Наступившую тишину прорезал хохот одной из сестёр.
– Послушай, женщина Тонга, может, ты и разбираешься в своей вере, но только не в женских делах. Эту юную девушку обрюхатили, и мы могли бы принять меры до того, как она… – Женщина не договорила свою мысль, но остальные, кроме меня, конечно, всё поняли. Я отодвинулась от окна. Это был ещё один какой-то очень взрослый секрет.
– Ну ладно, – заключает тётушка Грейс, по-командирски хлопнув ладошами. – Что сделано, то сделано. Надо двигаться дальше.
Сзади подскочил Али и крикнул мне в ухо:
– Ты почему ушла?
– Тсс, тут у Бо Шитали большие проблемы, – сдавленно шепчу я.
– Да? А что такое? – Глаза у брата стали большими, как блюдца.
– Тише. – Приложив палец к губам, я снова поворачиваюсь к окну.
– А ну-ка, пошли отсюда, – рявкнула одна из женщин, и нас с Али как ветром сдуло, хотя эти слова были обращены вовсе не к нам. Но всё равно Али рванул на кухню, а я пошла «нюхать цветочки».
Через пару минут на крыльце появляется Бо Шитали в плотном кольце из четырёх старших сестёр, процессию замыкают мама и тётушка Грейс. Уже холодает, низкое солнце целует землю, окрашивая её в рыжие тона. Бо Шитали зябко ёжится в бананово-жёлтом свитере, обхватив себя руками. Спустившись по ступенькам, вся процессия направляется в сторону автобусной остановки, и тогда я принимаю решение проследить за ними. Добравшись до остановки и встав под козырёк, женщины поджидают автобус. Прямо над ними, зацепившись за провода, в воздухе трепыхаются два воздушных змея. Наконец подъезжает автобус, и, свесившись с подножки, молодой кондуктор спрашивает: «Вам в центр?» Женщины дружно кивают и забираются в автобус. Тот трогается с места, выпуская клубы чёрного дыма, и Бо Шитали остаётся одна на остановке. Когда автобус уезжает, она беспокойно оглядывается, и я вынуждена срочно пристроиться за женщиной, несущей на голове блюдо с дымящейся кассавой. Мне хватило всего полминуты, чтобы потерять Бо Шитали из вида.

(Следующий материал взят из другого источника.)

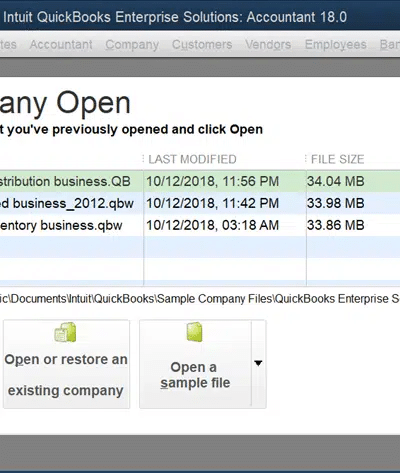
Task: Click the file location path text
Action: (x=200, y=299)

Но вот в конце улицы мелькает жёлтый свитер, и я продолжаю слежку. Бо Шитали свернула направо, двигаясь в сторону рынка, а я за ней. Она шагала по лабиринту из навесов, павильонов и прилавков, и я тоже. Я двигаюсь вдоль забора, и в нос ударяет резкий запах мочи. Навстречу мне бежит малыш: большая, на вырост, футболка парусом раздувается на его спине. Малыш убегает от своей мамы, а может, старшей сестры. «Догоню-догоню!» – кричит молодая женщина, а малыш заливается весёлым смехом. Я вспоминаю собственные игры в догонялки, когда я ещё была одна у мамы и у неё не было столько забот.